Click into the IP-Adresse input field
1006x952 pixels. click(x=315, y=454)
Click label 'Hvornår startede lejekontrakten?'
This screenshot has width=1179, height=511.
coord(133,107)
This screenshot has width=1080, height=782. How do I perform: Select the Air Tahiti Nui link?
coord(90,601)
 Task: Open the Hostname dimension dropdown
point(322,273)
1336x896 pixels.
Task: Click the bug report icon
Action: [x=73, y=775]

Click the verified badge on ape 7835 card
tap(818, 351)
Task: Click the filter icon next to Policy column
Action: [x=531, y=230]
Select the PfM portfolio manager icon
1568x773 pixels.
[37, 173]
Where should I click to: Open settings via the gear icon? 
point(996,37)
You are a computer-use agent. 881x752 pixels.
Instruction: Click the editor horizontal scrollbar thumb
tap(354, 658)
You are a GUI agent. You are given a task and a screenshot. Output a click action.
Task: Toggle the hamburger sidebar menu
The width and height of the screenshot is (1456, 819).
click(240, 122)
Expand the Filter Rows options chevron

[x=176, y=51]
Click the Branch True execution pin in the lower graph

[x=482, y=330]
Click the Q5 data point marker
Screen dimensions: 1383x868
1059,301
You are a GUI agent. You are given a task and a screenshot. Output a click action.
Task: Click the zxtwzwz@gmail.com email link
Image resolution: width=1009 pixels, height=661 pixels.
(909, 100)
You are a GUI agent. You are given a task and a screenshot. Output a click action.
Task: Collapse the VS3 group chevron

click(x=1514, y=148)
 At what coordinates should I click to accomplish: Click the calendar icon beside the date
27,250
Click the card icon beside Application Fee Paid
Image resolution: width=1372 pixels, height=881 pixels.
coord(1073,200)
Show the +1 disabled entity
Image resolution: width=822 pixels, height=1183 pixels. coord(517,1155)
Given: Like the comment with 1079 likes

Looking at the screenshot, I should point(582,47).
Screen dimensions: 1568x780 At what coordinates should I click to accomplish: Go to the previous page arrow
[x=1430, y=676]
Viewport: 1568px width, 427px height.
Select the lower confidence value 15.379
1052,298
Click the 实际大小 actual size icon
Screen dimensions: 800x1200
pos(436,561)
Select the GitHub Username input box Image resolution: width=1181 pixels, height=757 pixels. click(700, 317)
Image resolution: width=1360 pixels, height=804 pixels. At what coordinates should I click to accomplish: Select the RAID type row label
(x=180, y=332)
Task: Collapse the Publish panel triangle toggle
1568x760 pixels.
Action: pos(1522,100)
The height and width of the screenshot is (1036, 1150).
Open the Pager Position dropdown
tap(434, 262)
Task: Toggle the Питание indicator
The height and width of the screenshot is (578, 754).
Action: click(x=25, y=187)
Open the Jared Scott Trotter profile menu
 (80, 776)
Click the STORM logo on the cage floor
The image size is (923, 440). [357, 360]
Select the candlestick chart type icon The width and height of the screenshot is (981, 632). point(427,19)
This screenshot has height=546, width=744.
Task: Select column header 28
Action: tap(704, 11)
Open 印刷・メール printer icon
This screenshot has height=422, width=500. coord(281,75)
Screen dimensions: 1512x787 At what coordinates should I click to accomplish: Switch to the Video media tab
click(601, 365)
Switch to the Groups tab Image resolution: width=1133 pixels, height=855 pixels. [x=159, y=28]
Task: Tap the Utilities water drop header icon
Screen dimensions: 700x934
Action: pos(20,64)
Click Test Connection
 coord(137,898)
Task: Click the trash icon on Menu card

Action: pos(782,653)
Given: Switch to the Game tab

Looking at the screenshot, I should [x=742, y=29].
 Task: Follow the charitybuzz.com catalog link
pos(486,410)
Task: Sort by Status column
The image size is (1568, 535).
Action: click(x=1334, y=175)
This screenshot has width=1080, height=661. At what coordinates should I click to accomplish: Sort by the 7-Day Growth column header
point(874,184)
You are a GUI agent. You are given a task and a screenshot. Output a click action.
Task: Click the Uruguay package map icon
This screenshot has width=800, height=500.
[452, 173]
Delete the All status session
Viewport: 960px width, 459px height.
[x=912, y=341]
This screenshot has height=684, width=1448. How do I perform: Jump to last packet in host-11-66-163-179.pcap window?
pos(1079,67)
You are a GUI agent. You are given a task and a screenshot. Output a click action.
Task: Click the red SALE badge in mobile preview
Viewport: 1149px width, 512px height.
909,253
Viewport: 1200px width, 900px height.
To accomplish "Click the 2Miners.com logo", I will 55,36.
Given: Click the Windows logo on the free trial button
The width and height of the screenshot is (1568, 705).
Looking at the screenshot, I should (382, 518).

##########

Nothing is to be altered; retype each entry exactly.

-- Expected answer --
Click into the IP-Adresse input field
1006x952 pixels. click(x=315, y=454)
Click label 'Hvornår startede lejekontrakten?'
This screenshot has width=1179, height=511.
coord(133,107)
This screenshot has width=1080, height=782. How do I perform: Select the Air Tahiti Nui link?
coord(90,601)
 Task: Open the Hostname dimension dropdown
point(322,273)
1336x896 pixels.
Task: Click the bug report icon
Action: [x=73, y=775]

Click the verified badge on ape 7835 card
tap(818, 351)
Task: Click the filter icon next to Policy column
Action: [x=531, y=230]
Select the PfM portfolio manager icon
1568x773 pixels.
[37, 173]
Where should I click to: Open settings via the gear icon? 
point(996,37)
You are a computer-use agent. 881x752 pixels.
Instruction: Click the editor horizontal scrollbar thumb
tap(354, 658)
You are a GUI agent. You are given a task and a screenshot. Output a click action.
Task: Toggle the hamburger sidebar menu
The width and height of the screenshot is (1456, 819).
click(240, 122)
Expand the Filter Rows options chevron

[x=176, y=51]
Click the Branch True execution pin in the lower graph

[x=482, y=330]
Click the Q5 data point marker
Screen dimensions: 1383x868
1059,301
You are a GUI agent. You are given a task and a screenshot. Output a click action.
Task: Click the zxtwzwz@gmail.com email link
Image resolution: width=1009 pixels, height=661 pixels.
(909, 100)
You are a GUI agent. You are given a task and a screenshot. Output a click action.
Task: Collapse the VS3 group chevron

click(x=1514, y=148)
 At what coordinates should I click to accomplish: Click the calendar icon beside the date
27,250
Click the card icon beside Application Fee Paid
Image resolution: width=1372 pixels, height=881 pixels.
coord(1073,200)
Show the +1 disabled entity
Image resolution: width=822 pixels, height=1183 pixels. coord(517,1155)
Given: Like the comment with 1079 likes

Looking at the screenshot, I should point(582,47).
Screen dimensions: 1568x780 At what coordinates should I click to accomplish: Go to the previous page arrow
[x=1430, y=676]
Viewport: 1568px width, 427px height.
Select the lower confidence value 15.379
1052,298
Click the 实际大小 actual size icon
Screen dimensions: 800x1200
pos(436,561)
Select the GitHub Username input box Image resolution: width=1181 pixels, height=757 pixels. click(700, 317)
Image resolution: width=1360 pixels, height=804 pixels. At what coordinates should I click to accomplish: Select the RAID type row label
(x=180, y=332)
Task: Collapse the Publish panel triangle toggle
1568x760 pixels.
Action: pos(1522,100)
The height and width of the screenshot is (1036, 1150).
Open the Pager Position dropdown
tap(434, 262)
Task: Toggle the Питание indicator
The height and width of the screenshot is (578, 754).
Action: click(x=25, y=187)
Open the Jared Scott Trotter profile menu
 (80, 776)
Click the STORM logo on the cage floor
The image size is (923, 440). [357, 360]
Select the candlestick chart type icon The width and height of the screenshot is (981, 632). point(427,19)
This screenshot has height=546, width=744.
Task: Select column header 28
Action: tap(704, 11)
Open 印刷・メール printer icon
This screenshot has height=422, width=500. coord(281,75)
Screen dimensions: 1512x787 At what coordinates should I click to accomplish: Switch to the Video media tab
click(601, 365)
Switch to the Groups tab Image resolution: width=1133 pixels, height=855 pixels. [x=159, y=28]
Task: Tap the Utilities water drop header icon
Screen dimensions: 700x934
Action: pos(20,64)
Click Test Connection
 coord(137,898)
Task: Click the trash icon on Menu card

Action: pos(782,653)
Given: Switch to the Game tab

Looking at the screenshot, I should [x=742, y=29].
 Task: Follow the charitybuzz.com catalog link
pos(486,410)
Task: Sort by Status column
The image size is (1568, 535).
Action: click(x=1334, y=175)
This screenshot has width=1080, height=661. At what coordinates should I click to accomplish: Sort by the 7-Day Growth column header
point(874,184)
You are a GUI agent. You are given a task and a screenshot. Output a click action.
Task: Click the Uruguay package map icon
This screenshot has width=800, height=500.
[452, 173]
Delete the All status session
Viewport: 960px width, 459px height.
[x=912, y=341]
This screenshot has height=684, width=1448. How do I perform: Jump to last packet in host-11-66-163-179.pcap window?
pos(1079,67)
You are a GUI agent. You are given a task and a screenshot. Output a click action.
Task: Click the red SALE badge in mobile preview
Viewport: 1149px width, 512px height.
909,253
Viewport: 1200px width, 900px height.
To accomplish "Click the 2Miners.com logo", I will 55,36.
Given: Click the Windows logo on the free trial button
The width and height of the screenshot is (1568, 705).
Looking at the screenshot, I should (382, 518).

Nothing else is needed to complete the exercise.